[Collected data entries]
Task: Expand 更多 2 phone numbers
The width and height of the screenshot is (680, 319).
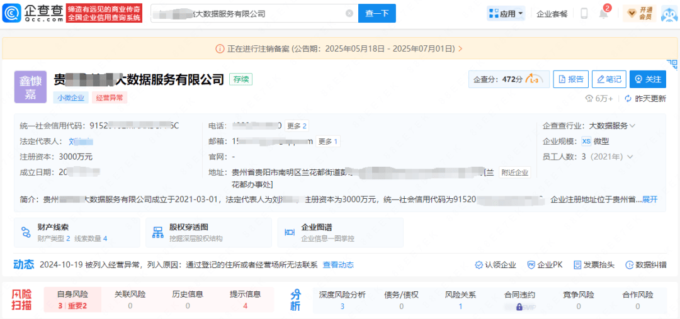Action: 296,126
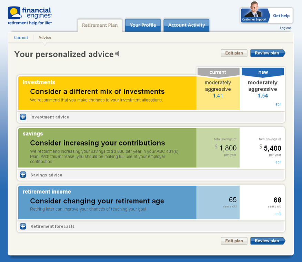Log out of the account

285,28
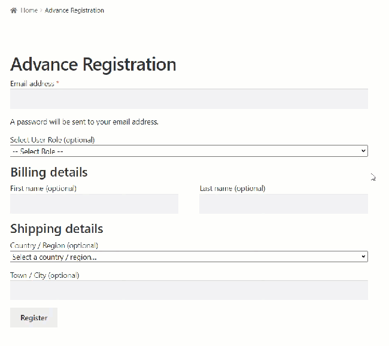
Task: Focus the Email address input field
Action: tap(189, 99)
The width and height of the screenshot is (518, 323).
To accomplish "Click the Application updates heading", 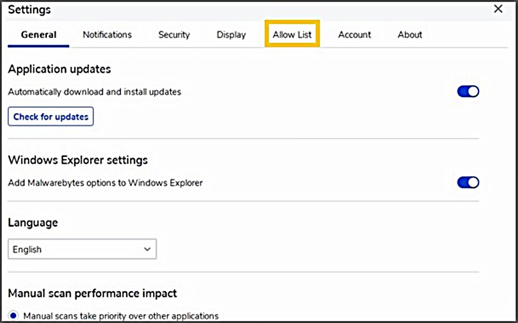I will point(59,69).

▶ **Directions**: Return the opening line of the data above and every line after it up to and including the line that holds "The width and height of the screenshot is (518, 323)."; pictures stay out.

▶ **Exercise response**:
Task: Expand 更多 2 phone numbers
The width and height of the screenshot is (680, 319).
Action: 296,126
Log out of the account

285,28
Task: Focus the Email address input field
Action: tap(189, 99)
The width and height of the screenshot is (518, 323).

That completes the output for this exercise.